Keira Knightley war gerade 19 Jahre alt, als die Dreharbeiten zu ihrer Version von Stolz und Vorurteil begannen. Aber trotz ihres so jungen Alters war sie schon damals beim Kino-Publikum bekannt und beliebt – außerdem stand sie bereits seit ihrem achten Lebensjahr regelmäßig vor der Kamera. Es waren vor allem ihre Rollen im Thriller The Hole, in der Fußball-Komödie Kick It Like Beckham, in Fluch der Karibik (als eine weitere Elizabeth) und ihre etwas zu platt geschriebene Rolle im Episodenfilm Tatsächlich… Liebe, die Knightley früh aber verdient zum Star gemacht hatten.
Trotzdem war Lizzie eine Herausforderung: Nicht nur, dass diese Romanfigur heißgeliebt ist und man mit Projektionen und Erwartungen der Buchfans zu kämpfen hat – es ist auch eine Rolle, die in fast jeder Minute die komplette Story tragen muss. Als sich Keira Knightley und Rosamunde Pike, die Lizzies ältere Schwester Jane spielt, kürzlich für ein Interviewformat des Magazins Vanity Fair trafen, um über 20 Jahre Stolz & Vorurteil zu sprechen, sagte Pike zu ihr: "Du hattest eine unglaubliche Arbeitsmoral. Wenn ich daran denke, was du mit 19 da auf deinen Schultern tragen musstest. Hast du eigentlich dafür deinem 19jährigen Ich nachträglich mal auf die Schultern geklopft? Lizzie zu spielen ist eine völlig andere Erfahrung, als Jane zu sein. Als Jane hast du vielleicht eine Szene am Tag oder auch mal drehfrei – aber als Lizzie hast du niemals frei. Du musst von morgens bis nachts am Start sein."

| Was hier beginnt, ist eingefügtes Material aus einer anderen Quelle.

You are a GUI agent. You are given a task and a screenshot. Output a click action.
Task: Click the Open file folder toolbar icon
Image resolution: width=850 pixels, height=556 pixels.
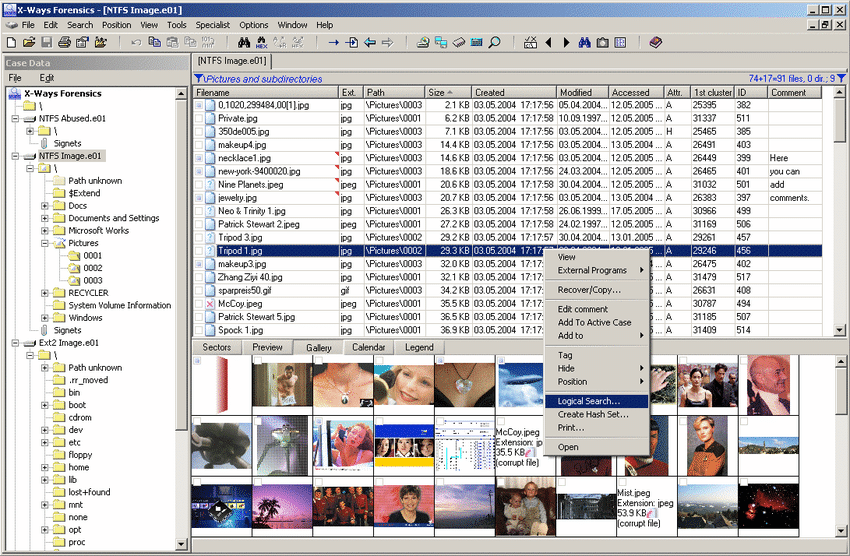(29, 43)
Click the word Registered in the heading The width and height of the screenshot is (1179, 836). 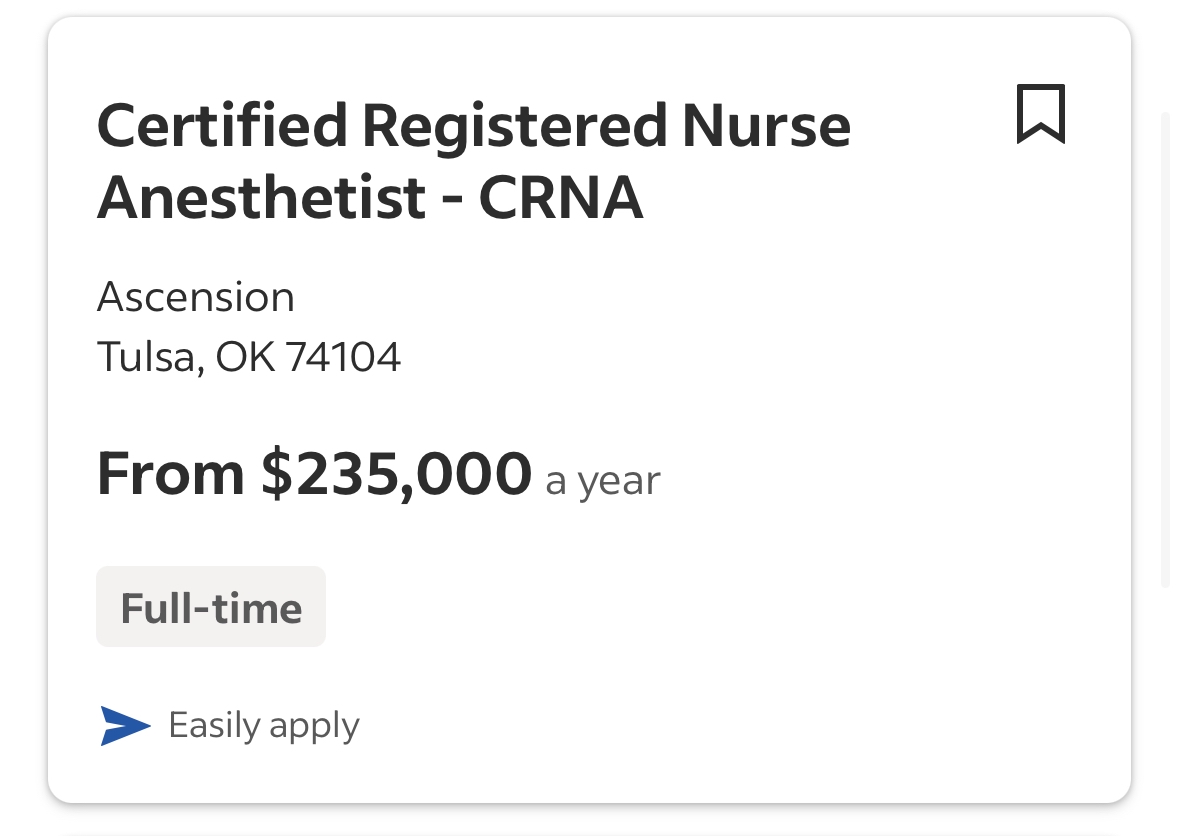pos(514,127)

Aber Keira Knightley war mehr als gewillt, sich dieser Herausforderung zu stellen. Auch wenn sie zunächst Angst davor hatte, sich an den wichtigsten Charakter ihres Lieblingsbuches zu wagen . Das sagte sie in zahlreichen Interviews zum Kinostart vor zwanzig Jahren. Dem "Leeds Guide" sagte sie zum Beispiel: "Ich halte sie für eine der besten Rollen in der Literatur, daher lastet ein enormer Druck auf mir. Es ist beängstigend, denn wenn man Stolz und Vorurteil liest, hat man das Gefühl, sie zu besitzen. Mir ging es jedenfalls so. Jeder hat eine ganz klare Vorstellung davon, wer Elizabeth Bennett ist. Das ist beängstigend, aber auch eine wirklich spannende Herausforderung." Außerdem gibt sie zu: "Es ist ein Buch, das mich seit meinem siebten Lebensjahr fasziniert, daher war die Gelegenheit, Elisabeth Bennett zu spielen, ein wahr gewordener Traum. Ich habe mich sofort darauf gestürzt."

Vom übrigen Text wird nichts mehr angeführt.